塩崎大臣は、かつてこういう種類の問題を解決した経験を持っているわけですよ。大臣は、第一次安倍内閣の官房長官のときに、筑豊じん肺訴訟の最高裁判決で原告勝訴、そのときに同趣旨の北海道石炭じん肺訴訟では和解協議で解決をしているわけですね。今回、同じ地域で分かれているわけですよ。だったらば、あのときやったように、一括して早期解決のためのテーブルをつくって、違法性が認められた時期の全てのやっぱり被害者の救済、あのときのようにイニシアチブを発揮すべきじゃないですか、いかがですか。

○国務大臣(塩崎恭久君) そのことも当然私は認識をした上で、先ほど来申し上げているように考えているところでございます。

○小池晃君 政府、四年前に、前政権のときですが、泉南アスベスト訴訟を解決するという方向を決めた経過があると。そのときにはどれだけの方々が対象になるか試算したというふうに聞いています。その数字を明らかにされたい。

○政府参考人(土屋喜久君) お答え申し上げます。
お尋ねの点につきましては、当時の資料あるいは担当者にも当たったところでございますけれども、現時点では確認ができなかったところでございます。
今お話がございました救済すべき人数の推計という点につきましては、その参考となるものといたしまして、私ども、平成十七年から石綿暴露作業における労災認定等事業場の公表というものをやっております。この公表の中に含まれております泉南地区を管轄する岸和田署における石綿の労災認定件数、これが平成二十五年の公表分までに労災保険法に基づく保険給付の支給決定件数、これ七十九件ございます。それから、石綿救済法に基づく特別遺族給付金が三十三件、合わせて百十二件ございますので、これが今お話があった点の参考になるというふうに考えております。

○小池晃君 弁護団は、泉南地域の石綿被害者を六百名程度として、現実的な補償対象は原告とは別に六十名程度と、そういう数なんですよ、試算をされているんです。
大臣、重く受け止めるとおっしゃるのであれば、やっぱり今回の原告だけではなくて、判決で示された期間に泉南で働いて発症した全ての方々を対象にこれ解決すべきじゃないですか。

○国務大臣(塩崎恭久君) 先ほど来申し上げているとおり、様々なことを協議をしながら、今早期解決に向けて政府部内で検討をしているところでございますので、そのように御理解をいただければと思います。

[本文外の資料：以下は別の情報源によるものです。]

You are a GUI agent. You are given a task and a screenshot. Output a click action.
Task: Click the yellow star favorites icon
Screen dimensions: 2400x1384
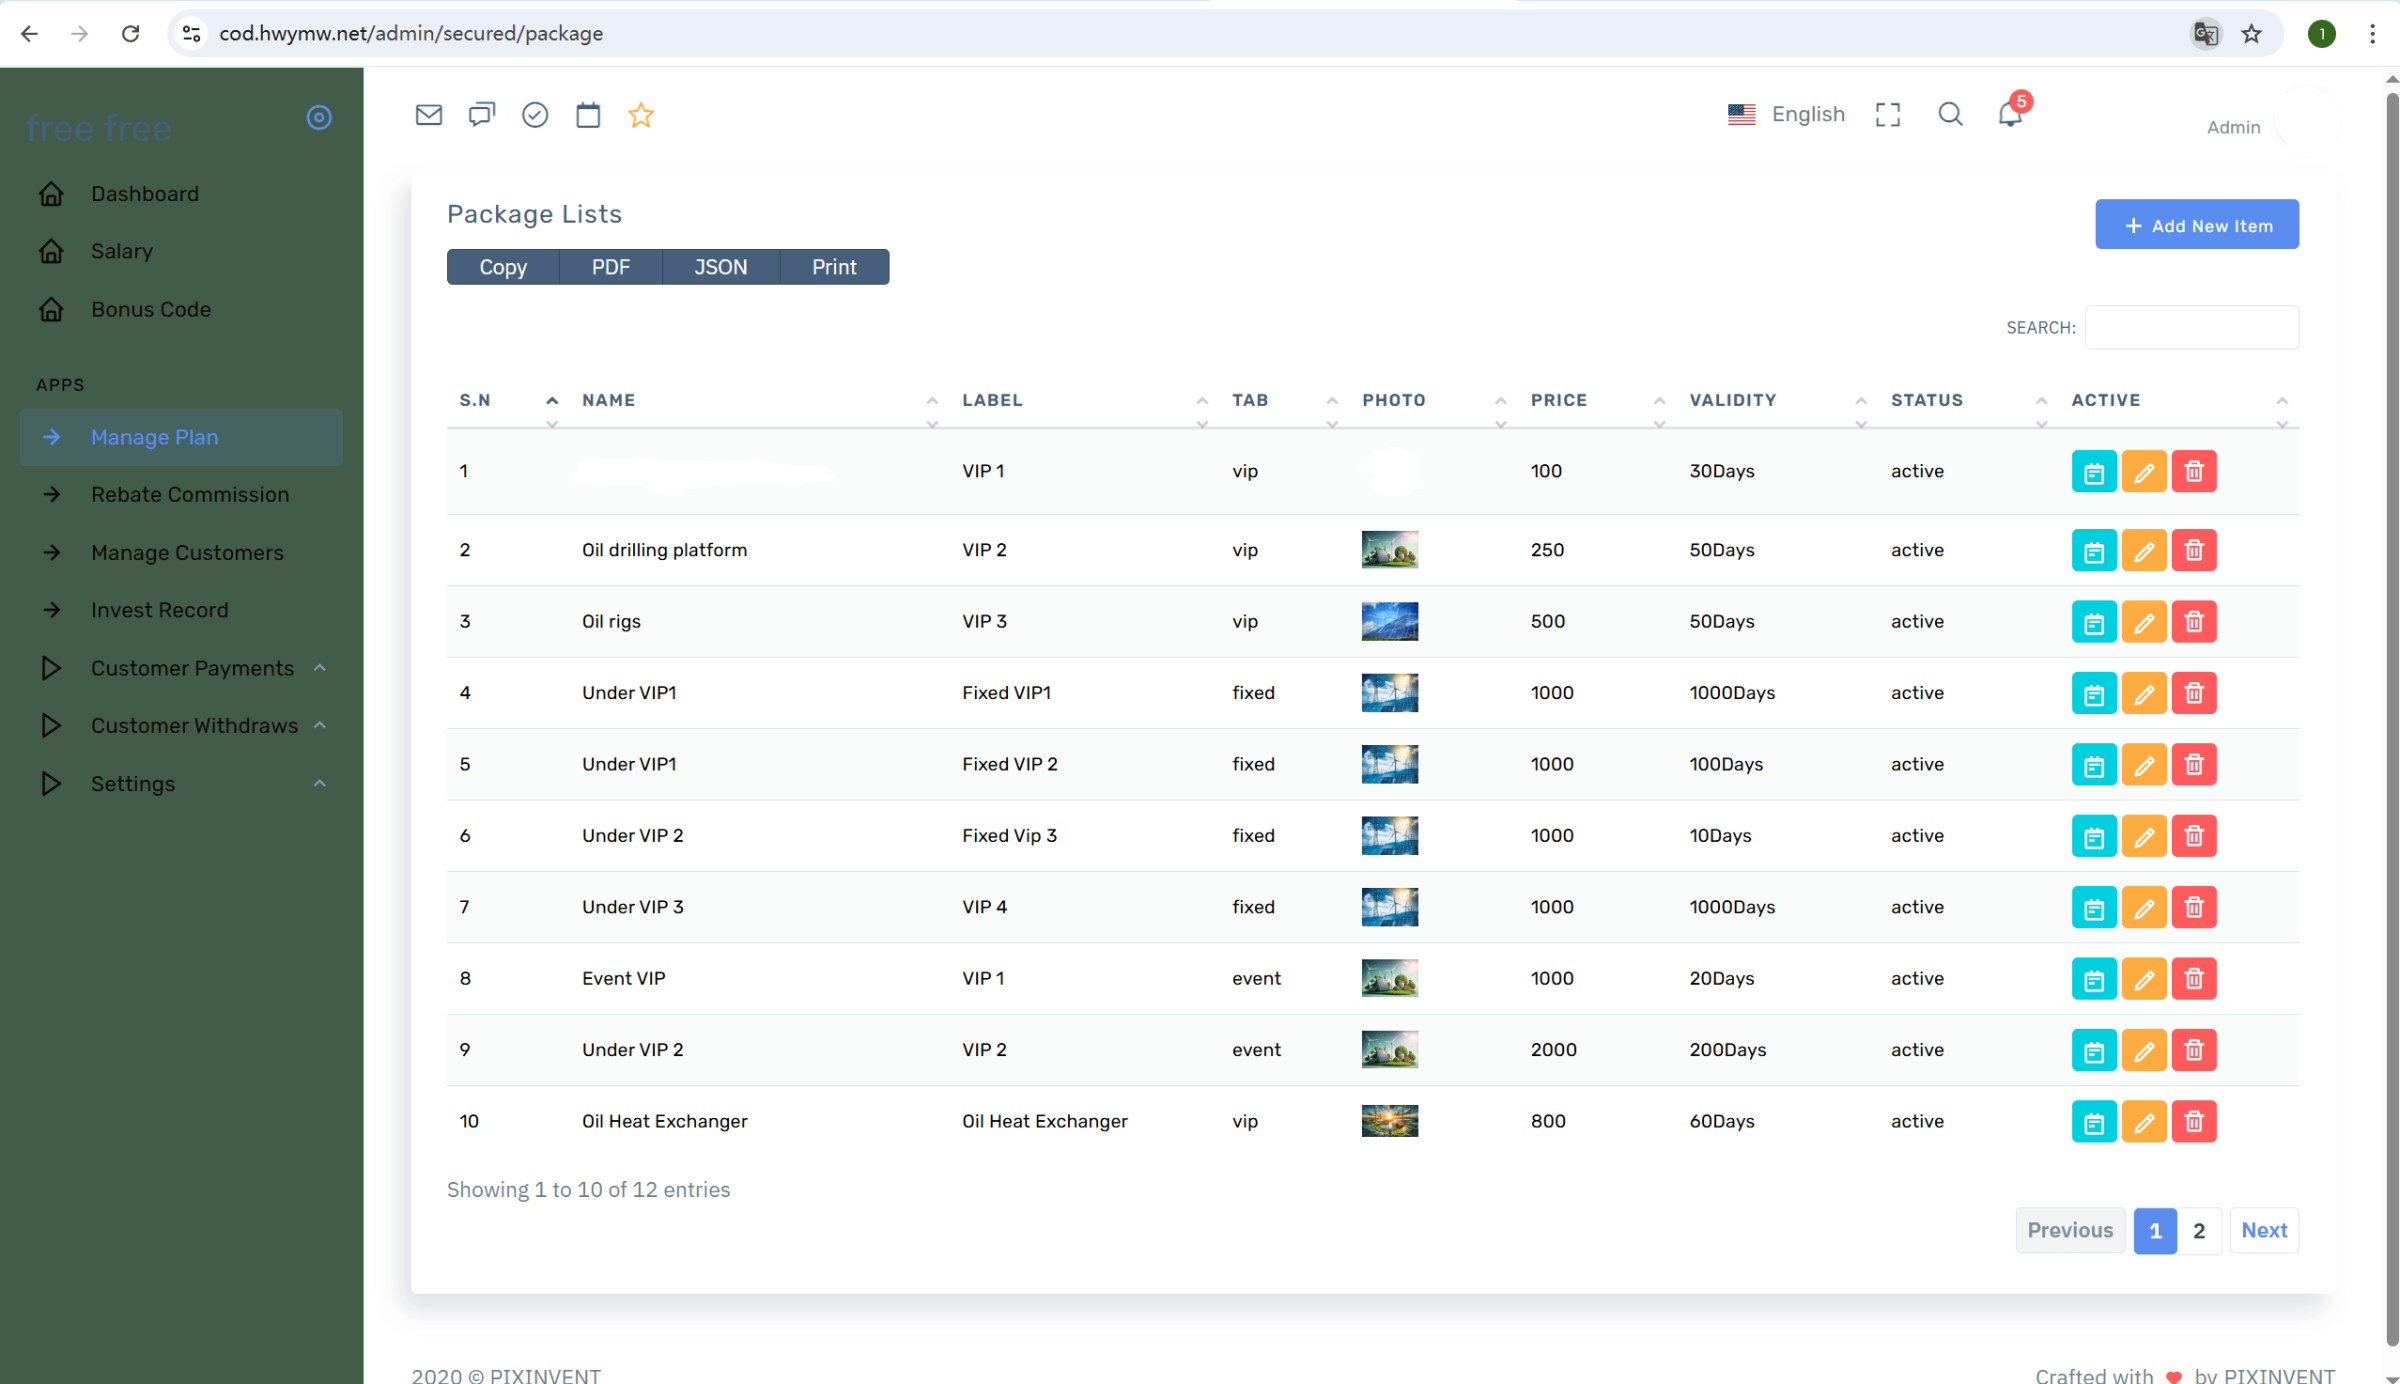[x=641, y=115]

○小池晃君 今回の最高裁判決は、これはっきり確定したわけであります。アスベストの粉じんがもうもうと舞い上がる工場、建設現場で多くの労働者が暴露して今も被害が続いているわけですから、やはり今回のこの最高裁判決を受けて、私は、国に対してあらゆるアスベスト被害者に対して補償と救済の仕組みを整備することが求められているんだと、これはもう党派を超えた課題だということを申し上げて、質問を終わります。